Moorer faces trial before challengers


ATLANTIC CITY, N.J. -- It was a cleansing by blood, four rounds and change of the violence that uplifts boxing every now and then, that purifies the alphabets and closes the doors on the back rooms. For four rounds and change Friday night, Michael Moorer and Bert Cooper could make you forget Don King and fighters being ripped off, it was that exhilarating.

If you didn't like this fight, you don't think boxing is about blood and guts, that there is something socially redeeming about two young men refusing to quit.

And then it was over. Four knockdowns -- two each, one each in a wild first round -- and Moorer, in better condition, landed a right hand that hurt Cooper. Then there was this right uppercut that closed Cooper's eyes and teed up his head for the closing left cross. Moorer, undefeated (29-0 with 27 knockouts) and new WBO heavyweight champion of the world, said he would "see you in a couple of months" after enjoying the summer.

His summer could include a big fall. In July, Moorer faces trial in his Monessen, Pa., home on charges including first-degree felonious assault for breaking a policeman's jaw.

Still, TVKO executives were plotting what was next for the brooding right-hander who fights from a southpaw stance. Lou DiBella, vice president of Time Warner's pay-per-view division, said he would like a September doubleheader of Moorer vs. Ray Mercer, who vacated the meaningless WBO title to lose to Larry Holmes in February. The other half would be Tommy Morrison vs. "a risk opponent." DiBella mentioned someone like Alex Stewart or Cooper.

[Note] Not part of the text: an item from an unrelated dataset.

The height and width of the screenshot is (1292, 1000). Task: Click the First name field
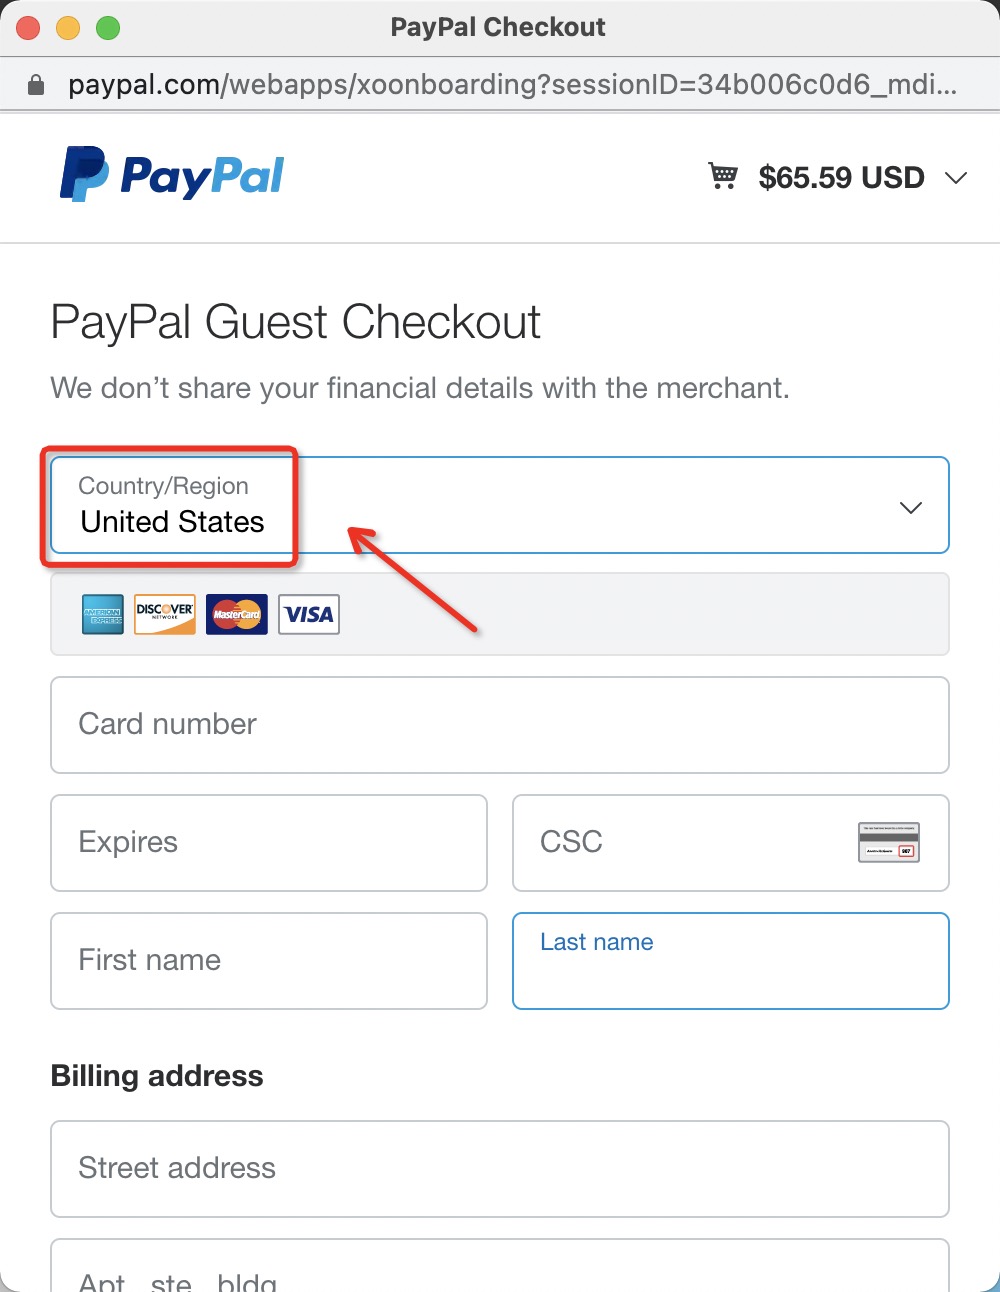[269, 961]
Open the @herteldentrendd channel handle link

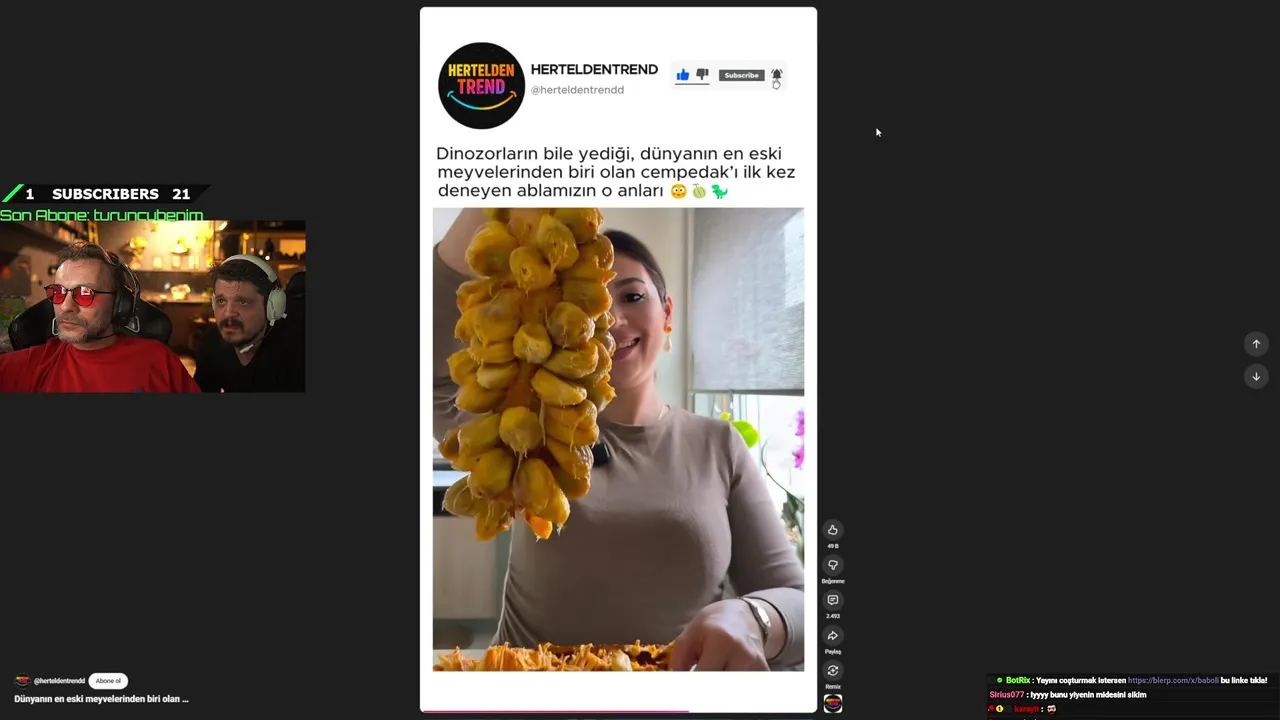click(59, 681)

Promoter Dan Duva, who has options on Moorer for another year, said the new WBO champion could make his first defense against George Foreman. Foreman, of course, is waiting for Holmes to upset Evander Holyfield next month for the only heavyweight title that counts.

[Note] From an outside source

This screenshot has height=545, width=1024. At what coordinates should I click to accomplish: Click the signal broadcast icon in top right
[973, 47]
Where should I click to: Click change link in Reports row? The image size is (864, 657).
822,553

There is no questioning Moorer's power, or hand speed. He was in shape for a change at 217 pounds. Tony Ayala Sr. has taken over in the gym from nominal trainer Emanuel Steward and has taught Moorer how to counterpunch off the ropes. Moorer is a dangerous and menacing figure even if his chin still is questionable. He was wobbled early and often.

"This is boxing," he glowered at a reporter who questioned whether he had answered skeptics. "Boxers do get hit. Boxers do get hurt. I think it's a little silly to ask that question."